Pour ces raisons, le patronat n’a aucun intérêt à ce que des mouvements d’extrême droite tuent la poule aux œufs d’or.

Le pendant de ces demandes de personnel très qualifié, c’est que cela impacte le développement des pays dits émergents. L’Europe compte ponctionner les forces vives de pays qui ont pourtant besoin de travailleurs qualifiés d’autant que les pays d’origine ont souvent payé la formation de ces personnes. Mais les problèmes éthiques, pour les dirigeants, c’est du toc.

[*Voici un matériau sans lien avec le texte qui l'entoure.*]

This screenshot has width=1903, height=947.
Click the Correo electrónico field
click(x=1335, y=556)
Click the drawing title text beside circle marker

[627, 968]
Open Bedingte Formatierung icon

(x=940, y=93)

En France, on s’aperçoit que Marine Le Pen a été plutôt épargnée par Macron car c’est sa meilleure ennemie. Il laissera le soin à Edouard Philippe en 2027 de s’occuper de l’extrême droite en l’attaquant sur ses relations troubles avec la Russie, sur ses revirements économiques et sociaux… son programme erratique. L’assassinat de Navalny  par Poutine aujourd’hui oblige les dirigeants du RN à de sérieux numéros d’acrobates et d’équilibristes. Certes le R.N. entend capitaliser sur l’insécurité, le déclassement social, la smicardisation des travailleurs, les migrants etc. mais si il pense que le système va s’écrouler pour lui tomber dans les bras, c’est qu’il manque d’analyse. La liste de Bardella caracolera en tête lors des prochaines européennes et Marine Le Pen sera de même en tête lors de la prochaine présidentielle mais il ne suffit pas d’engranger des ralliements de technocrates comme l’ancien patron de Frontex aujourd’hui pour accéder au pouvoir. Cela étant dit, l’extrême droite doit être combattue sur tous les terrains notamment celui de classe. Les anarchistes ont une boîte à outils bien remplie pour cette mission.